▸ **Given exercise 1**
In the hyper-parameter tuning email below, rewrite the paragraph beginning "How can we handle optimizing over a given range" more briefly, keeping its main facts.
▸ **Given exercise 2**
According to the hyper-parameter tuning email below, in which classes do the std::unordered_map<size_t, std::pair<size_t, size_t>>* and arma::mat auxiliary types appear?
▸ **Given exercise 3**
Carry the hyper-parameter tuning email below forward from the point where it stops.

[mlpack] Cross-validation and hyper-parameter tuning infrastructure

Wed Apr 19 19:02:01 EDT 2017

Hi Kirill,

Thanks for the response.  I think this email chain is getting quite long
now, so sorry if there is a lot of reading to do. :)

On Mon, Apr 17, 2017 at 08:57:21AM +0500, Kirill Mishchenko wrote:
> Hi Ryan.
> 
> > - Use template metaprogramming tricks to, given a type, expand all of
> >   its constructor arguments into a list of numeric types.  So say we
> >   had:
> > 
> >     Learner(double a, AuxType b)
> >     AuxType(double c, double d)
> > 
> >   we would ideally want to extract [double, double, double] as our list
> >   of types.  I can't quickly think of a strategy for this but it
> >   *might* be possible...
> 
> Even if we are able to implement this approach, I guess the usage will
> be quite unintuitive. The implementation (if it is possible) will
> force a user to pass AuxType constuctor arguments into hyper parameter
> tuning module instead of AuxType objects themselves since we can’t
> extract constructor arguments from a created object.

I agree, it is somewhat counterintuitive.  When I take a look at your
proposal again, my understanding is that we are going to use a
std::array<T, n> type to represent the values that should be used for
the optimization.  This supports discrete choices of values.  So in that
case, we could possibly extend this logic for an AuxType class, with
something like (using the example from the previous emails):

std::array<AuxType, 3> a = { AuxType(1.0, 2.0),
                             AuxType(2.0, 3.0),
                             AuxType(4.0, 3.0) };

However this makes it unwieldy to optimize over AuxType objects with
multiple parameters.  Maybe a thought then is to pass something a little
more complex:

std::tuple<std::array<double, 3>, std::array<double, 2>> t =
    std::make_tuple({ 1.0, 2.0, 4.0 }, { 2.0, 3.0 });
(I think the syntax is probably wrong here, but you get the idea.)

What do you think?  Are these ways that could work?  I think the design
space here is pretty complex so we have lots of choices, but many are
not good so it is tricky to pick the best design.

How can we handle optimizing over a given range, though?  For instance
we could use, e.g., simulated annealing to optimize for the best lambda
to use for softmax regression, but this could result in any arbitrary
value between 0 and 1.  So we would want to pass in a range, not just a
series of values to test.

> > - Refactor all classes that take an auxiliary class to instead take a
> >   template parameter pack to be unpacked into the auxiliary classes'
> >   constructors.  This will still be a fair amount of metaprogramming
> >   effort but I can see a closer route to a solution with this one.
> 
> For this implementation the usage should be more understandable for
> users (in this solution we provide a constructor of MLAlgorithm that
> takes arguments that we are going to pass in hyper-parameter tuning
> module), even though it is still quite complex (we need to pass
> AuxType constuctor arguments instead of AuxType objects themselves in
> the first place). But what are we going to do when AuxType is
> std::unordered_map<size_t, std::pair<size_t, size_t>>* or arma::mat
> (they appear in HoeffdingTree and LARS respectively)?

▸ **Data block**

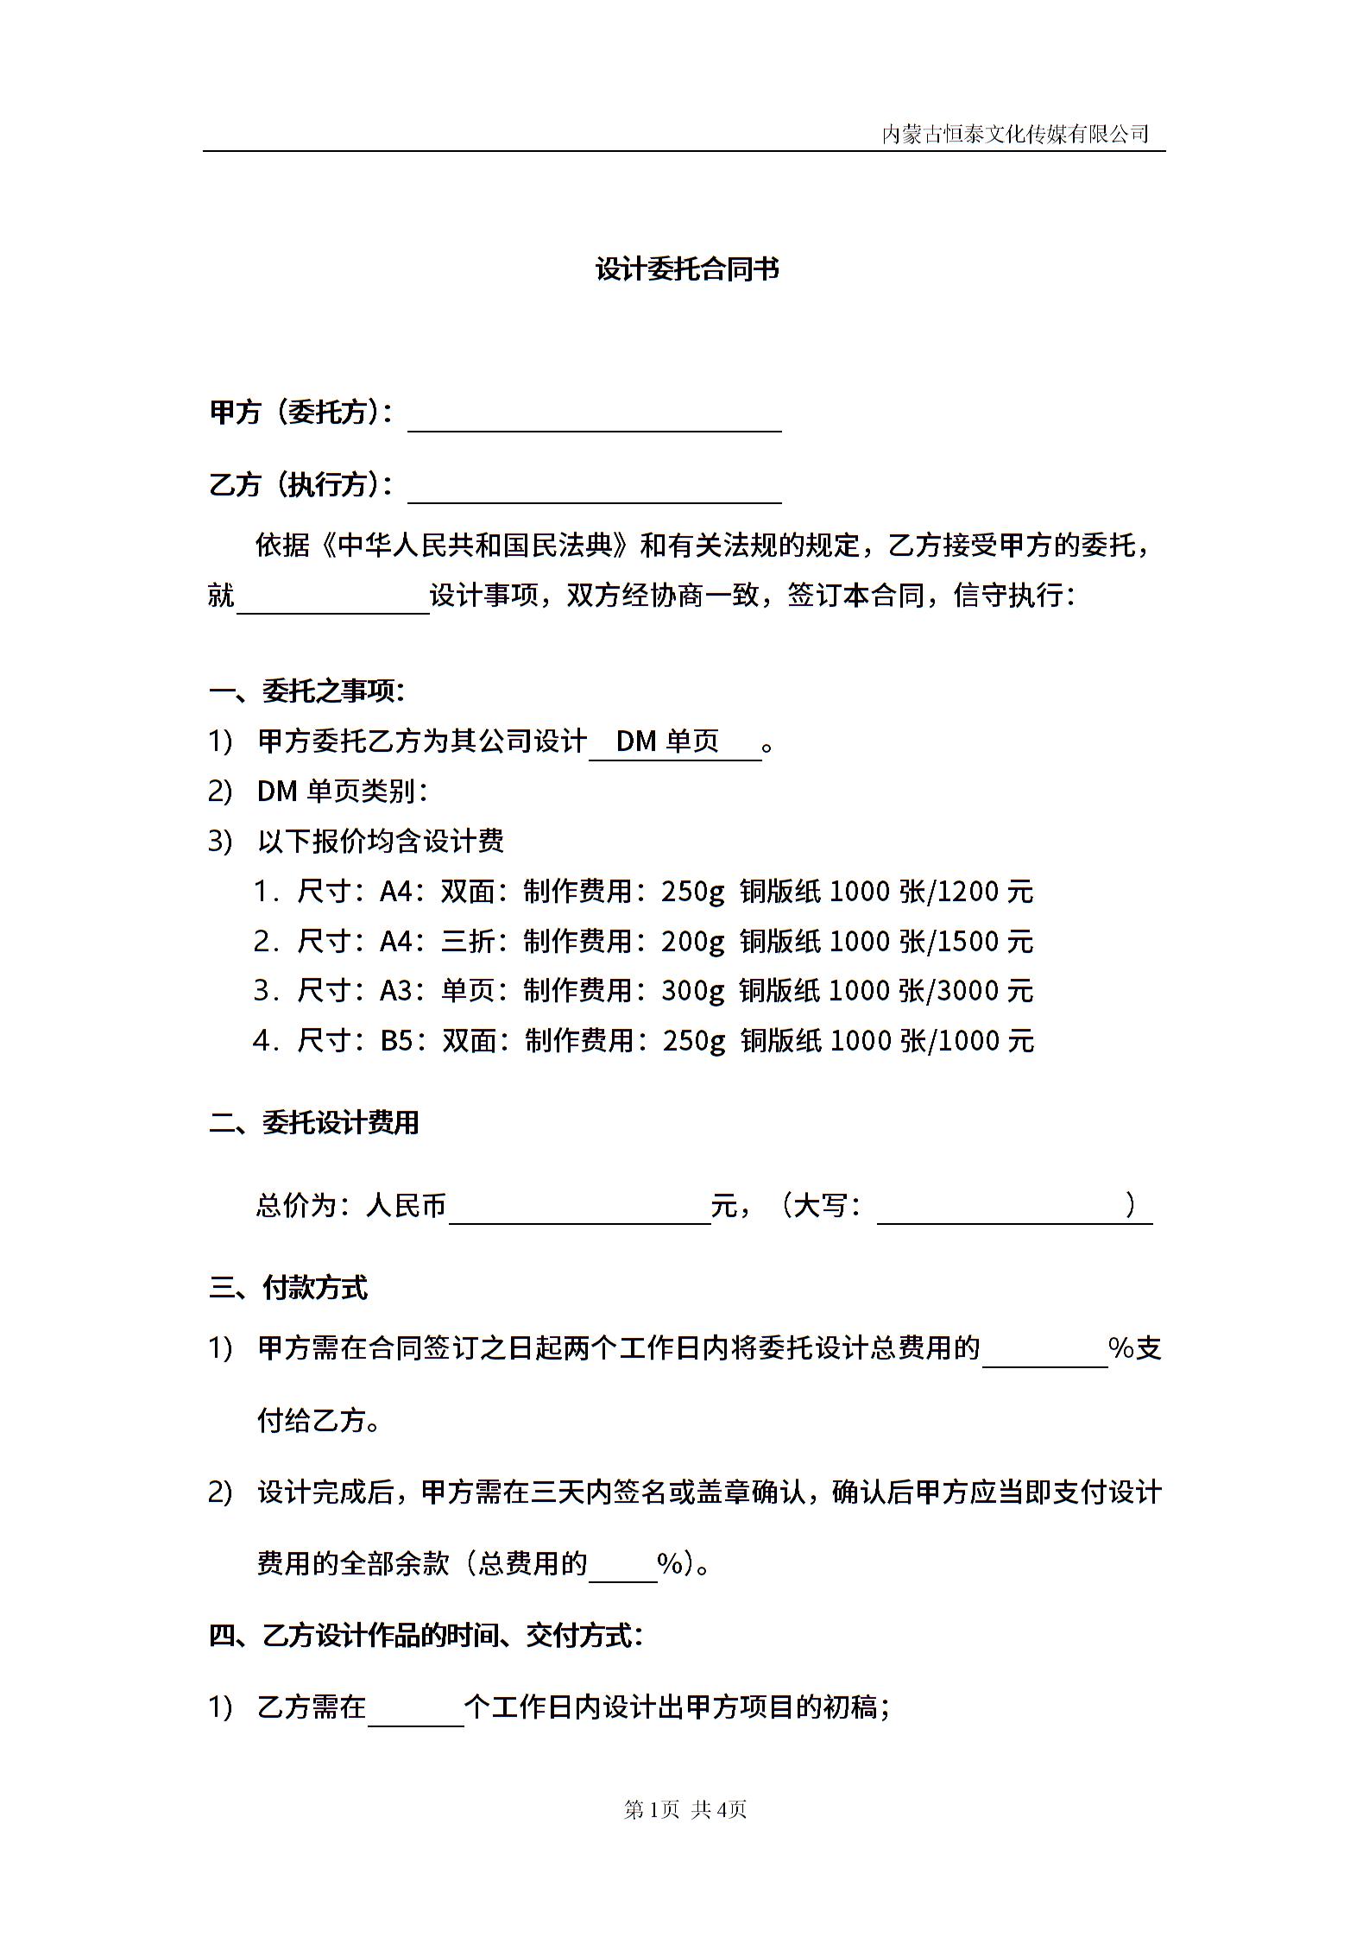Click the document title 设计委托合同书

▸ **Exercise answer 1**
How can a range be handled? Simulated annealing could be used to find the best lambda for softmax regression, but the result could be any value between 0 and 1. So a range would need to be passed in, rather than only a set of values to test.

▸ **Exercise answer 2**
They appear in HoeffdingTree and LARS, respectively.

▸ **Exercise answer 3**
Luckily in our case the strange std::unordered_map<> object we can
ignore, since that will only be created by children nodes of a Hoeffding
tree or someone doing something truly strange.  To be honest we could
probably refactor that so the dimensionMappings parameter is only
available in a private constructor.

The LARS constructor that takes a gramMatrix arma::mat parameter is also
another case where instead of the user passing data (where the Gram
matrix will subsequently be calculated), they can pass a Gram matrix
directly.  So in that case the Gram matrix is the data itself, and it
doesn't make sense to optimize over that.

Still I guess that there should be some way for the user to pass one
specific value.  I wrote a proposal idea here, but then I saw the Bind()
idea below, which does the same thing.

Also, as a side note, I see in the proposal that the example
hoeffdingTreeOptimizer also optimizes over the DatasetInfo, but I think
this doesn't make too much sense since the DatasetInfo specifies which
dimensions are categorical and which are numeric.  I suppose, it is
possible, by allowing the user to optimize over DatasetInfos, we might
be allowing them to decide whether it is better to have their dimensions
set as categorical or numeric.  Maybe that is what you had in mind?

> >> 3. In the case of hyper-parameter tuning  I guess a loss function
> >> should be a wrap for a cross validation class (we want to optimize
> >> performance on validation sets). But it is not clear what type of
> >> interface it should provide: DecomposableFunctionType (like for SGD)
> >> or FunctionType (like for SA or GradientDescent, all prerequisites for
> >> which can potentially be combined in one class).
> > 
> > I'm not sure I fully follow here, can you clarify?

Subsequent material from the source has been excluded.